Do you still have the data that shows how many packets were dropped
during this period. Do you still have the experimental data? I am
particulary interested in seeing the softnet stats as well as tcp
netstats.
I think your main problem was the huge amounts of SACK on the writequeue
and the resultant processing i.e section 1.1 and how you resolved that.
I dont see any issue in dropping ACKs, many of them even for such large
windows as you have - TCPs ACKs are cummulative. It is true if you drop
"large" enough amounts of ACKS, you will end up in timeouts - but large
enough in your case must be in the minimal 1000 packets. And to say you
dropped a 1000 packets while processing 300 means you were taking too
long processing the 300. So it would be interesting to see a repeat of
the test after youve resolved 1.1 but without removing the congestion
code.
Then what would be really interesting is to see the perfomance you get
from multiple flows with and without congestion.
I am not against a the benchmarky nature of the single flow and tuning
for that, but we should also look at a wider scope at the effect before
you handwave based on the result of one testcase.
Infact i would agree with giving you a way to turn off the congestion
control - and i am not sure how long we should keep it around with NAPI
getting more popular.. I will prepare a simple patch.
What you really need to do eventually is use NAPI not these antiquated
schemes.
I am also worried that since you used a non-NAPI driver, the effect of
reordering necessitating the UNDO is much much higher.

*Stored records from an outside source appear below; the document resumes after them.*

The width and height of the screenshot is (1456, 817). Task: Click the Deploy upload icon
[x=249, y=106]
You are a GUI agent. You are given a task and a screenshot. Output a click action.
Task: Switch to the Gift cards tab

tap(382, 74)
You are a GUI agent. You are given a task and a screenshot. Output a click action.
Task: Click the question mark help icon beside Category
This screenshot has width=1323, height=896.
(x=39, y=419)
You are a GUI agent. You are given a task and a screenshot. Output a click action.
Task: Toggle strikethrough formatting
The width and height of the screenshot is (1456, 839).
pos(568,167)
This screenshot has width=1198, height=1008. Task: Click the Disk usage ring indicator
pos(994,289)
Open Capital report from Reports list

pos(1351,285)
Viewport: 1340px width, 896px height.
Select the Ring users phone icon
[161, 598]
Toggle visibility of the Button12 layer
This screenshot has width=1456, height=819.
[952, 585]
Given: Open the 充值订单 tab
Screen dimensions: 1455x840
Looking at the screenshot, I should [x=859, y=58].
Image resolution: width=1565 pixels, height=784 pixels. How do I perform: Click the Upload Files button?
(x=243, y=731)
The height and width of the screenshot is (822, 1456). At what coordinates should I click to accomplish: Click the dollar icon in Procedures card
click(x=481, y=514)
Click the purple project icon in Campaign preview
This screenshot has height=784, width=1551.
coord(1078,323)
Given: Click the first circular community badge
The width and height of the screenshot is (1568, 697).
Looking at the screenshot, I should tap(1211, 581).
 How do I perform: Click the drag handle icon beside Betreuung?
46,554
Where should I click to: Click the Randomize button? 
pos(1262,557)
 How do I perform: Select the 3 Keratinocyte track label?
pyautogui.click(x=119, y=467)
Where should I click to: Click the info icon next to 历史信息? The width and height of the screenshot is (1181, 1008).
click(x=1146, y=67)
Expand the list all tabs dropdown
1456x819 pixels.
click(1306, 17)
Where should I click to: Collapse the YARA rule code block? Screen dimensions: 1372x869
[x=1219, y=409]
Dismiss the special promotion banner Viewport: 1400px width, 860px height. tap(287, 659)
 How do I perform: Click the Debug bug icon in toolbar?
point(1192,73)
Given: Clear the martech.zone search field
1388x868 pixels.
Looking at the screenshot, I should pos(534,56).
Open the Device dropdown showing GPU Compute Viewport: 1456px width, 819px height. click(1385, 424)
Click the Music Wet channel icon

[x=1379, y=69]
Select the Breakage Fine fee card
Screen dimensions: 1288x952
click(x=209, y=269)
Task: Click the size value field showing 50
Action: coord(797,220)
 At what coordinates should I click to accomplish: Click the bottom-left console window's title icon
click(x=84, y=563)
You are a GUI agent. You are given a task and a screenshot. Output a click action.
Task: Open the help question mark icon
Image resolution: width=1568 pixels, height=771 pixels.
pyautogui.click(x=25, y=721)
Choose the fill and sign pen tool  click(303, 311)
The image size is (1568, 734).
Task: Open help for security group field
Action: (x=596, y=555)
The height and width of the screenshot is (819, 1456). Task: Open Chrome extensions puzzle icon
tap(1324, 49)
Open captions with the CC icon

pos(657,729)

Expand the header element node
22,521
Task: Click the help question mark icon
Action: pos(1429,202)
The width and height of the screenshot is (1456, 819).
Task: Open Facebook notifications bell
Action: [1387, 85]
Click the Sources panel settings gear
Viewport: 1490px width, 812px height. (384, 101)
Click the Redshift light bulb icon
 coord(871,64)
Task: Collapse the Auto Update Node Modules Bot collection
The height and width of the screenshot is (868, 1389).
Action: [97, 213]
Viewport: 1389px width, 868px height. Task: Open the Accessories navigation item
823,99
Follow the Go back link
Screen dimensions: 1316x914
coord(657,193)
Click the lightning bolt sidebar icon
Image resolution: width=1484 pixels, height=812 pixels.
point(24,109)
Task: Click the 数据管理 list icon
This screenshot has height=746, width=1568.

So if i was you i would repeat 1.2 with the fix from 1.1 as well as
tying the NIC to one CPU. And it would be a good idea to present more
detailed results - not just tcp windows fluctuating (you may not need
them for the paper, but would be useful to see for debugging purposes
other parameters).
> >>the smart schemes are not going to make it that much better if
> >>the hardware/software can't keep up.
> >
> > consider that this queue could be shared by as many as a few thousand
> > unrelated TCP flows - not just one. It is also used for packets being
> > forwarded. If you factor that the system has to react to protect itself
> > then these schemes may make sense. The best place to do it is really in
> > hardware, but the closer to the hardware as possible is the next besr
> > possible spot.
>
> Actually the problem we had was with TCP end-system performance
> problems, compared to them the router problem is more limited since it
> only needs to do a lookup on a hash, tree or whatever and not a linked
> list of several thousand packets.
>
I am not sure i followed. If you mean routers dont use linked lists
you are highly mistaken.
> I'd prefer avoiding an AFQ scheme in the incoming queue, if you do add
> one, please make it configurable so I can disable it. The drop-tail
> behaviour is good enough for me. Remember that an AFQ needs to drop
> packets long before the queue is full so there will likely be more
> losses involved.
What i was suggesting to Stephen would probably make more sense to kick
in when theres congestion. weighted windowing allows to sense things
that are coming; so the idea was to more not allow new flows once the
we are congested.
Just Use NAPI driver and you wont have to worry about this.